Supplied text:
- Born: Unuoaku Temitope Anyadike September 16, 1994 (age 32)
- Height: 1.82 m (5 ft 11+1⁄2 in)
- Beauty pageant titleholder
- Title: Most Beautiful Girl in Nigeria 2015
- Hair color: Black
- Eye color: Brown
- Major competitions: Most Beautiful Girl in Nigeria 2014 (Top 15); Most Beautiful Girl in Nigeria 2015; (Winner); Miss World 2015; (Unplaced); Miss Universe 2016; (Unplaced);

= Unoaku Anyadike =

Nigerian model (born 1994)

Unoaku Anyadike (born Unoaku Temitope Anyadike on September 16, 1994) is a Nigerian model and beauty pageant titleholder who was crowned as the winner of the 2015 edition of the Most Beautiful Girl in Nigeria pageant.

Data block:

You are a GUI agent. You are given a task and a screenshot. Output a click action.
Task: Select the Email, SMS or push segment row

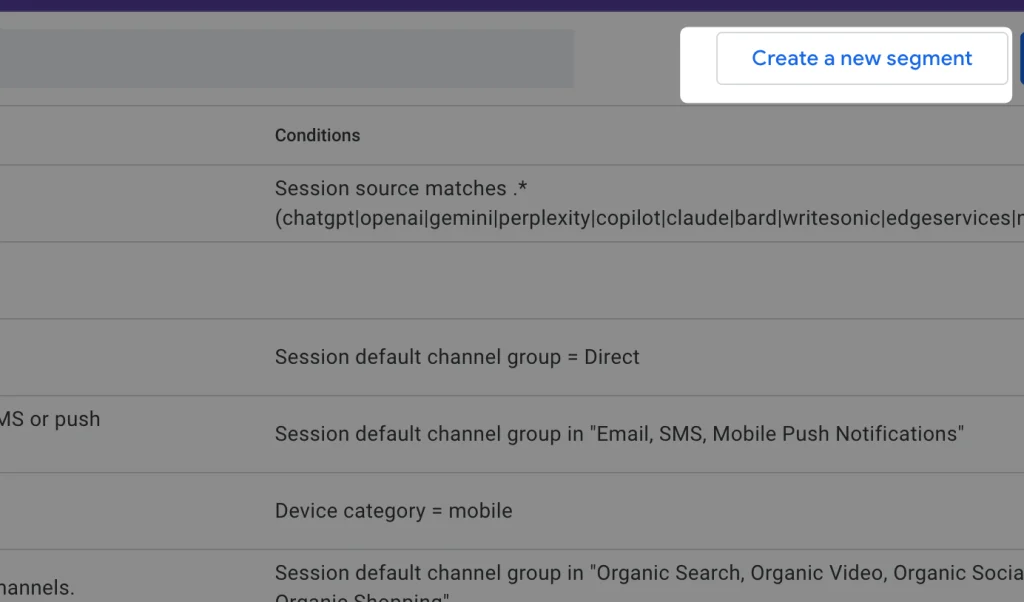click(x=500, y=433)
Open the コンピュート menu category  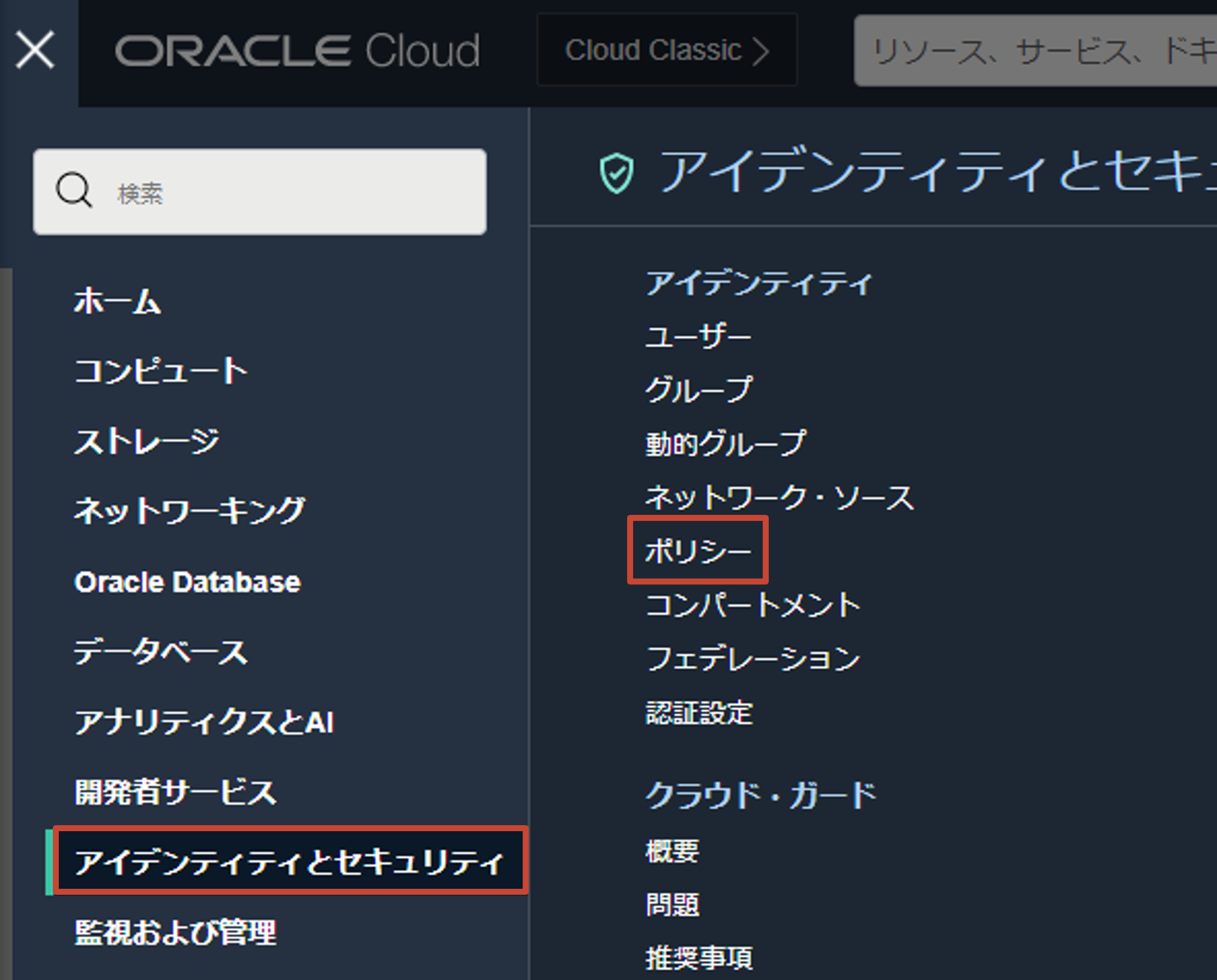(160, 371)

What you have to do: Rewrite the Unoaku Anyadike profile, beginning at the words "- Beauty pageant" and stopping after "in Nigeria pageant.", putting "fashion model" wherever "model" appears.

Task result:
- Beauty pageant titleholder
- Title: Most Beautiful Girl in Nigeria 2015
- Hair color: Black
- Eye color: Brown
- Major competitions: Most Beautiful Girl in Nigeria 2014 (Top 15); Most Beautiful Girl in Nigeria 2015; (Winner); Miss World 2015; (Unplaced); Miss Universe 2016; (Unplaced);

= Unoaku Anyadike =

Nigerian fashion model (born 1994)

Unoaku Anyadike (born Unoaku Temitope Anyadike on September 16, 1994) is a Nigerian fashion model and beauty pageant titleholder who was crowned as the winner of the 2015 edition of the Most Beautiful Girl in Nigeria pageant.